Logo. The logo for the 2019 International Sea Turtle Symposium combined a hatchling turtle with a compass rose and symbolised the theme of the symposium: Navigating the Future. The logo had additional meaning for the University of North Carolina research team headed by Professor Ken Lohmann (2019 ISTS President) and Professor Cathy Lohmann. For them, the emblem also celebrated thirty years of research on the mystery of how sea turtles navigate, with the compass representing the magnetic sense of turtles and the central role it plays in long-distance navigation and natal homing. The logo was designed and drawn by Dawn Witherington.
Going Green – Zero Waste. Efforts were made to make the symposium more environmentally friendly. No plastic was used at symposium coffee breaks or other events. Instead of paper mailings, announcements were distributed through e-mail lists, the ISTS website and various social networks. All registrants were also provided with a free souvenir coffee mug emblazoned with the symposium logo for use during coffee breaks. The hotel that served as the symposium venue also has environmentally friendly policies in place, including the following:
• JHM Hotels, owner of the Charleston Marriott, partners with Clean the World to recycle soap and other toiletries to help the environment and to help those in need.
• All lighting was recently replaced with LEDs throughout the hotel.
• Recycling, co-mingle, and composting programmes were in place.

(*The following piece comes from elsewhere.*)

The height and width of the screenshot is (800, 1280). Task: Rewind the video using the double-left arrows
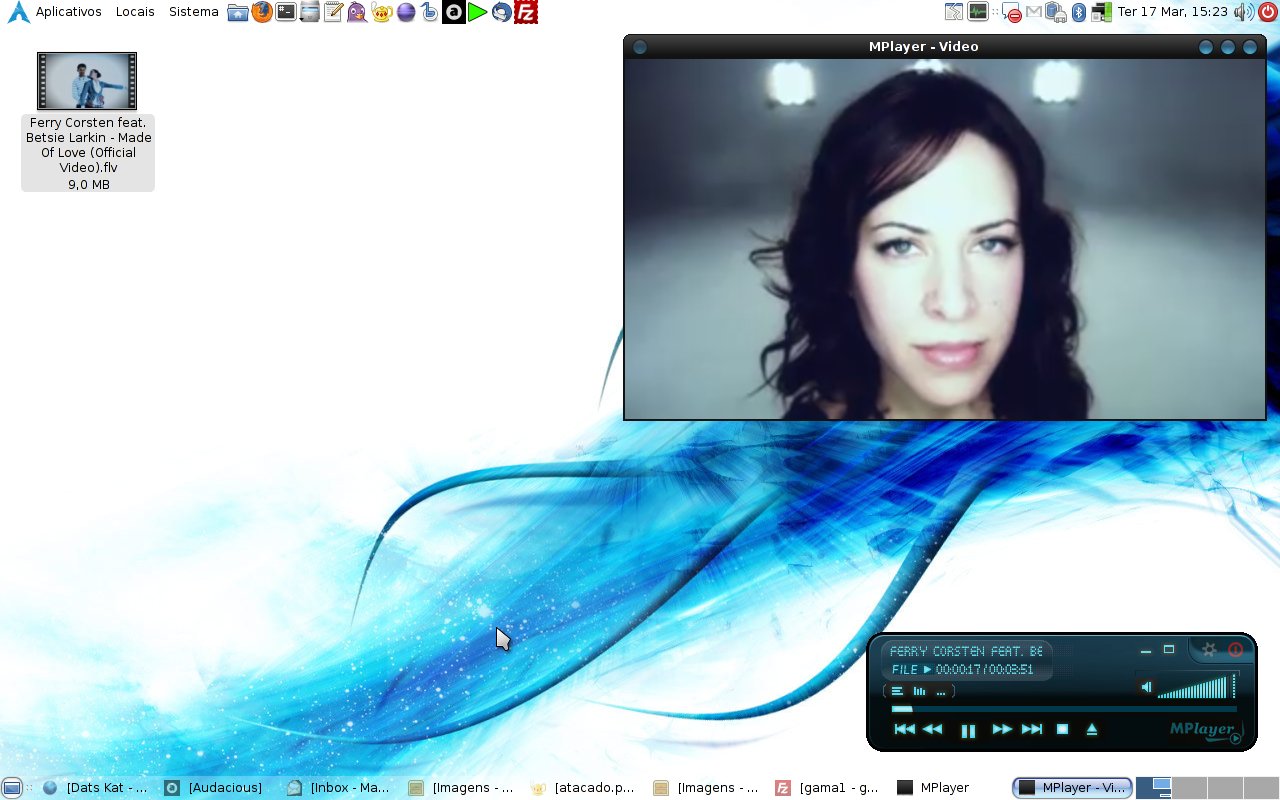click(933, 730)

• Motion-sensing thermostats are currently being installed in all guest rooms.
• Towel and linen recycling programs exist.

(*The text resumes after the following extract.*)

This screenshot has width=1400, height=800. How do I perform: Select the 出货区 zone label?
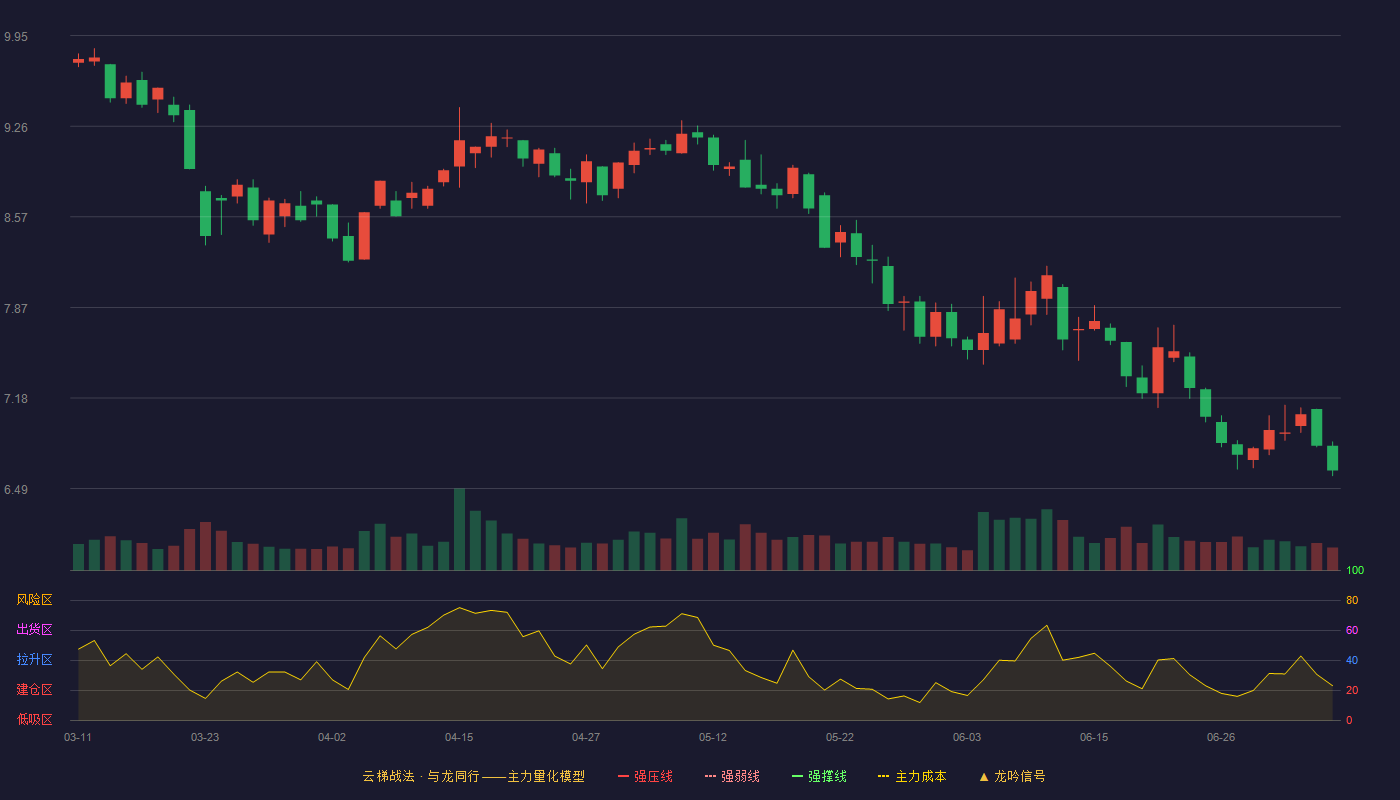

• Paper straws have replaced plastic straws throughout the hotel.
• Recycle receptacles are located in each guestroom.
The College of Charleston’s Zero Waste Program also volunteered for the symposium with the goal of making the 2019 ISTS a zero-waste conference. The Zero Waste Program is managed by the College of Charleston’s Office of Sustainability, which works closely with the College’s Dining Services (Aramark) and the organics hauling company SMART Recycling to divert as much organic waste from the landfill as possible. The Zero Waste Team consists of College of Charleston undergraduates and recent graduates. We thank Dr. Ashley Lavender for arranging this partnership between the ISTS and the College of Charleston.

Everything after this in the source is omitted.